Another problem with the Hall of Statistics is that even if we were to agree to such a thing, no one can agree which statistics are the most relevant.  For example, sometimes individual stats camouflage a player's complete value. I'm not saying Jack Morris is necessarily a Hall-of-Famer, but he completed 175 games in the DH era entirely in the American League, which is more than anyone except for Bert Blyleven. He also went at least 8 full innings in 241 starts (most of anyone during that span), almost half time he took the mound. There is value in being able to rest the bullpen once or twice a week. I don't know how much value statistically that ability has because there aren’t any statistics to measure it, but ask any Manny Acta-managed team how important that is when August and September roll around.  His teams routinely get out of the gate quickly because he likes to use his bullpen liberally as if each game is the 7th game of the World Series, but they fade badly late in the summer when his bullpen is tired and worn out.  Regardless, the voters won’t put Morris in because of his less than impressive ERA and ERA+.   So despite the fact he gave his team innings that helped keep his teams’ bullpen fresh - by the way, Morris’ career ERA in the ninth inning of games was 2.78, which was his best mark of any inning by more than half a run - they won’t put him in.  But on the flip side, they also won’t vote for guys like Jose Rijo, who never finished higher than 4th in the Cy Young voting and only in the top 10 twice.  Why is that significant?  Because before he injured his arm in his final season, Jose Rijo had the lowest career ERA in the National League since Pete Alexander, at 2.63.  That’s lower than Bob Gibson, lower than Sandy Koufax, lower than Nolan Ryan, Steve Carlton, Warren Spahn, Tom Seaver and Greg Maddux.  His adjusted ERA (ERA+) of 147 during his healthy NL years would have been good enough for 5th best all-time.  And yet he never got close to being honored for his achievement.  Their reasoning for not giving him more Cy Young consideration?  He didn’t give his team enough innings.  

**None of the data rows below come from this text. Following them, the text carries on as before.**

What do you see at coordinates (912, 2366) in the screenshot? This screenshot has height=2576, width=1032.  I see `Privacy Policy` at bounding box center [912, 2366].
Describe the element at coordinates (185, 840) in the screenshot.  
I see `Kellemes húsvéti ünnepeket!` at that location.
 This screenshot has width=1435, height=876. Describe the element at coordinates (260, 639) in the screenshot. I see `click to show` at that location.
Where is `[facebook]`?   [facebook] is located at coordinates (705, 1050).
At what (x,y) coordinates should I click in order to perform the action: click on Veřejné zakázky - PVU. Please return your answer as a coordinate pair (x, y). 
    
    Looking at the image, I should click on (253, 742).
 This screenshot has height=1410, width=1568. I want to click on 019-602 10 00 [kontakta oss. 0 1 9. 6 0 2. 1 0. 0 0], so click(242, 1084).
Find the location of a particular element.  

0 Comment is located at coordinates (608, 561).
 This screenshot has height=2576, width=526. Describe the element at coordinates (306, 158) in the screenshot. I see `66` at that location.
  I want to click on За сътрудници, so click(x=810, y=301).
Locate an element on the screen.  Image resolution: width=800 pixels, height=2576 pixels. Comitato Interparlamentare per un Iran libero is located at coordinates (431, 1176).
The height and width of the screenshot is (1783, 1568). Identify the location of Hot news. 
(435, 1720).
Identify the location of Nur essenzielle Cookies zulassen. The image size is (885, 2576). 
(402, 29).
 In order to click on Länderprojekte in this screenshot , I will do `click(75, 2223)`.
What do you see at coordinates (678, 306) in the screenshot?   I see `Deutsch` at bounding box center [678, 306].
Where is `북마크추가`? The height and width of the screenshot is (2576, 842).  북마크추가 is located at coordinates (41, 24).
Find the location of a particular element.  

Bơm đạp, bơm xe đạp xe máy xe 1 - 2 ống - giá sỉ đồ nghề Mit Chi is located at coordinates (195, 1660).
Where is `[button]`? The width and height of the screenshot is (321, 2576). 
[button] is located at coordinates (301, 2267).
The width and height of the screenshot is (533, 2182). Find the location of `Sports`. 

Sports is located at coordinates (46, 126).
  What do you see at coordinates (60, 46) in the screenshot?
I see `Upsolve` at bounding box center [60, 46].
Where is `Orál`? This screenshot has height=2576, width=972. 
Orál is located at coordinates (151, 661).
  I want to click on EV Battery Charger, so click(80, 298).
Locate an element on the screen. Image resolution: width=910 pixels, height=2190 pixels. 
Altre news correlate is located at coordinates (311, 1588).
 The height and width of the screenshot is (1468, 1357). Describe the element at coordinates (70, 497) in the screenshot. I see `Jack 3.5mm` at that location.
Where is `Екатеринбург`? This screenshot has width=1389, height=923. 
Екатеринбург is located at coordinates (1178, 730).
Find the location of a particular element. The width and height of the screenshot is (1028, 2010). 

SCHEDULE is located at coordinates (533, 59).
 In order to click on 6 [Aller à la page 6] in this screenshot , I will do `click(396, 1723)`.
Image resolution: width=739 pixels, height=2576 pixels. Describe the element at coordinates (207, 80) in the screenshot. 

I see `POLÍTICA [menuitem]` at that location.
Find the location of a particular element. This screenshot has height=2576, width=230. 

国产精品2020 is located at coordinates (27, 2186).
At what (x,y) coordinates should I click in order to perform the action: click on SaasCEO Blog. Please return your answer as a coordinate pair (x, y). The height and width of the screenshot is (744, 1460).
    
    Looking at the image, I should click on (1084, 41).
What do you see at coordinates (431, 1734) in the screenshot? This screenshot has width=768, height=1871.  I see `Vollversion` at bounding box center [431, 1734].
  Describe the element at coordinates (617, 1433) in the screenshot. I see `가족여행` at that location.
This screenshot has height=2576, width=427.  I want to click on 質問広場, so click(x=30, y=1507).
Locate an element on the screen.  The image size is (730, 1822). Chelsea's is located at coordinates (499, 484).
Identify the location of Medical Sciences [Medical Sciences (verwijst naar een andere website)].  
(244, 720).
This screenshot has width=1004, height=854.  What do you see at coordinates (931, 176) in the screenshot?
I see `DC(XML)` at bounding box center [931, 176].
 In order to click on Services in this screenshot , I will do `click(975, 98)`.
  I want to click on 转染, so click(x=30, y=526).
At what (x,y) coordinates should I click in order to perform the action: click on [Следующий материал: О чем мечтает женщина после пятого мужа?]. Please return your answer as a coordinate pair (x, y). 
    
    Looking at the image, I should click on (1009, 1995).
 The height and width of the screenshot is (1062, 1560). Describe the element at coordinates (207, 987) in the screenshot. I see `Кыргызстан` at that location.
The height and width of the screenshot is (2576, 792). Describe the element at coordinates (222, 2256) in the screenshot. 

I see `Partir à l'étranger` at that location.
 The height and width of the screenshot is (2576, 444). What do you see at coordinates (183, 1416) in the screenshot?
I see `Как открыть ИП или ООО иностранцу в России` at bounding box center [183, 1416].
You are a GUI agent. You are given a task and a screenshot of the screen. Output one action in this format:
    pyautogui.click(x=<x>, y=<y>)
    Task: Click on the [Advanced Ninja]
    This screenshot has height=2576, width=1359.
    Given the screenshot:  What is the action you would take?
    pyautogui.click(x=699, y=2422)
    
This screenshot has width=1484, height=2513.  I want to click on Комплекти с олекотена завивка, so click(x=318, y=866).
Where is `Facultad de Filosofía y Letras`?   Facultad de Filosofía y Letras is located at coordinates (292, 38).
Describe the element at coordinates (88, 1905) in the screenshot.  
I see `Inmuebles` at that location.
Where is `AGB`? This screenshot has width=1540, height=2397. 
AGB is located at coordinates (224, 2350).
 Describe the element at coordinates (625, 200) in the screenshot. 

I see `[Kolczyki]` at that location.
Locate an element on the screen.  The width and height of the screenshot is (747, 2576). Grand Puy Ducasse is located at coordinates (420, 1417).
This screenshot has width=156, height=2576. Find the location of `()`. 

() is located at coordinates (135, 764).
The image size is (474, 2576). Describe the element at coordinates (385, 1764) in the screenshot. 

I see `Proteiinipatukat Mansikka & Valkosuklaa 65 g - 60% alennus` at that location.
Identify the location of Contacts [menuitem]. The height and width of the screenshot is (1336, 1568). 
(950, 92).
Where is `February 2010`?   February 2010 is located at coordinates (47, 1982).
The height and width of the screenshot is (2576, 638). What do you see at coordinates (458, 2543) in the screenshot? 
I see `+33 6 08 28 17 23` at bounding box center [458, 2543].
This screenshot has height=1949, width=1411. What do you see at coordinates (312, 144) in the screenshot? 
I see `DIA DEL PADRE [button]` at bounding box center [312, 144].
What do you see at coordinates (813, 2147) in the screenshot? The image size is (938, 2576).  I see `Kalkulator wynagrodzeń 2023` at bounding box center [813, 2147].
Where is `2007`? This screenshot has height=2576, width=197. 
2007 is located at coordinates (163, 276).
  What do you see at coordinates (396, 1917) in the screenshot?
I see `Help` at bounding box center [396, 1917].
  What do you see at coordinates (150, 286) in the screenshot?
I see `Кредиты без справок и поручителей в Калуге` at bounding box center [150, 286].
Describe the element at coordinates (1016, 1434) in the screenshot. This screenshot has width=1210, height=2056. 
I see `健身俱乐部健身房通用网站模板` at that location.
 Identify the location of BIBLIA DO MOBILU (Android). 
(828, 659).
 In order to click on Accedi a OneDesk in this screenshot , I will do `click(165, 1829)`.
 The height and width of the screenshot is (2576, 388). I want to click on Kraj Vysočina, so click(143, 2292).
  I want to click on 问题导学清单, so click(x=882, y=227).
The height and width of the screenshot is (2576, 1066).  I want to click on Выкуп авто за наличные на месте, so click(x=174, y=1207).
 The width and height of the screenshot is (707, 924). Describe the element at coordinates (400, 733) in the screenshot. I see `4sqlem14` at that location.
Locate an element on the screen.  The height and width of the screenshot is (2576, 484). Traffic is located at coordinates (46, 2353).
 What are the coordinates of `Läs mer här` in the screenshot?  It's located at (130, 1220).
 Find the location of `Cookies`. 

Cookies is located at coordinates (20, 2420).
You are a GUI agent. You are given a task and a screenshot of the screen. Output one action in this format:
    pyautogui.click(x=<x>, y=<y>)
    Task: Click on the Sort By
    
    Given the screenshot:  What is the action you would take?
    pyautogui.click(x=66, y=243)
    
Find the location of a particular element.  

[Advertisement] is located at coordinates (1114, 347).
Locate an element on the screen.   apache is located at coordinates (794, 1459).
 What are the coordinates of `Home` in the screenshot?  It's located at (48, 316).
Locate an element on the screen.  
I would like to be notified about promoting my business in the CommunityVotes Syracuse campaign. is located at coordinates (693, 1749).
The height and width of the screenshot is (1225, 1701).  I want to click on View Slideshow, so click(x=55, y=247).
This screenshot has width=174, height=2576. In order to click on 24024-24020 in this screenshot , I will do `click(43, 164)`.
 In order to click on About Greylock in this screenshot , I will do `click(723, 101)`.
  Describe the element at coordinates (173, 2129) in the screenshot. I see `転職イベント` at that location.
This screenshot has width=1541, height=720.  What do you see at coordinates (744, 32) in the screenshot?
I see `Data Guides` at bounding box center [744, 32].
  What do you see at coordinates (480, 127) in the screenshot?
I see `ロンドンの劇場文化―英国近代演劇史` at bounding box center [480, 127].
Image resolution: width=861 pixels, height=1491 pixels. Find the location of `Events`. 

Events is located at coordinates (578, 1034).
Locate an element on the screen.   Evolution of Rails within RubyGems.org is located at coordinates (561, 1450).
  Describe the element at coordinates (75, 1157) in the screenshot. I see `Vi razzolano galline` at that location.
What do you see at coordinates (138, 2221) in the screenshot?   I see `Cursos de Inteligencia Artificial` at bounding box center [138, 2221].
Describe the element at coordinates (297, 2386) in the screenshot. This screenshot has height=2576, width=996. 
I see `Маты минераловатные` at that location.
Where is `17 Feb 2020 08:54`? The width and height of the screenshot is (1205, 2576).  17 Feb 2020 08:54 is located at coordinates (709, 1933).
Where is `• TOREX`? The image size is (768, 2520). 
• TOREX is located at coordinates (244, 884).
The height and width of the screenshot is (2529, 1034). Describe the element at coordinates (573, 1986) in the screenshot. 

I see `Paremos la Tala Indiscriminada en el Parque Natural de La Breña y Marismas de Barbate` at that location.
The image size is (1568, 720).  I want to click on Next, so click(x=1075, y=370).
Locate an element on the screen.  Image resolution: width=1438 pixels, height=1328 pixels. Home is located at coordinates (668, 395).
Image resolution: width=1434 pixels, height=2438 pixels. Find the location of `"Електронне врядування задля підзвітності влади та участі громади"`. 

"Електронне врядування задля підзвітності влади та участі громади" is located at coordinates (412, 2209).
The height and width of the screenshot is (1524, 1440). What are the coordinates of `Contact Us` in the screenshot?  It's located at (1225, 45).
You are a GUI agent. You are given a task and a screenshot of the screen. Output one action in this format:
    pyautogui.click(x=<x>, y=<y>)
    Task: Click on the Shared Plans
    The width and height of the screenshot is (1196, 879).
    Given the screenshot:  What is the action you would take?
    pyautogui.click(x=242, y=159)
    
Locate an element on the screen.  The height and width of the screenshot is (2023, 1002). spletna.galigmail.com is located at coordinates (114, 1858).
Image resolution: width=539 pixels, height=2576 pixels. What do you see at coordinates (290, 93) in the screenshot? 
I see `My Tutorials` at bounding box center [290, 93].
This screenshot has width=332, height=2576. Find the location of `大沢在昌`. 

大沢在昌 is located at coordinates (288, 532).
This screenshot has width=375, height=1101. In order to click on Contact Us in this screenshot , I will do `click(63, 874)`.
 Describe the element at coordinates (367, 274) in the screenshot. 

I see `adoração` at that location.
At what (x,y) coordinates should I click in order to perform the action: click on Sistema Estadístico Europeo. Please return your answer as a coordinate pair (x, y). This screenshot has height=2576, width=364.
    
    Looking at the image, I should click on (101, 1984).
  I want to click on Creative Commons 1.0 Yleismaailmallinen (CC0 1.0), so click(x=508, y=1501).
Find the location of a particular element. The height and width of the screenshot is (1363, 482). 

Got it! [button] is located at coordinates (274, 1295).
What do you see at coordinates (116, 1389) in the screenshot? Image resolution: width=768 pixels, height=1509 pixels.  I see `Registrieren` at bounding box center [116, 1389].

Suggesting that all players can be evaluated competently using only stats is like suggesting that all dishes made with chicken and rice are the same, that the spices don’t matter.  Sure, you get sustenance from eating any one of them but it doesn’t take a gourmand to know that jambalaya, chicken biryani, chicken tikka massala, hunan chicken, chicken béarnaise, chicken teriyaki, kabob-e joojeh and paella are significantly different.  There’s still a lot of flavor in baseball we don’t completely understand and we’ll miss out on how important it is if we only focus on the rice.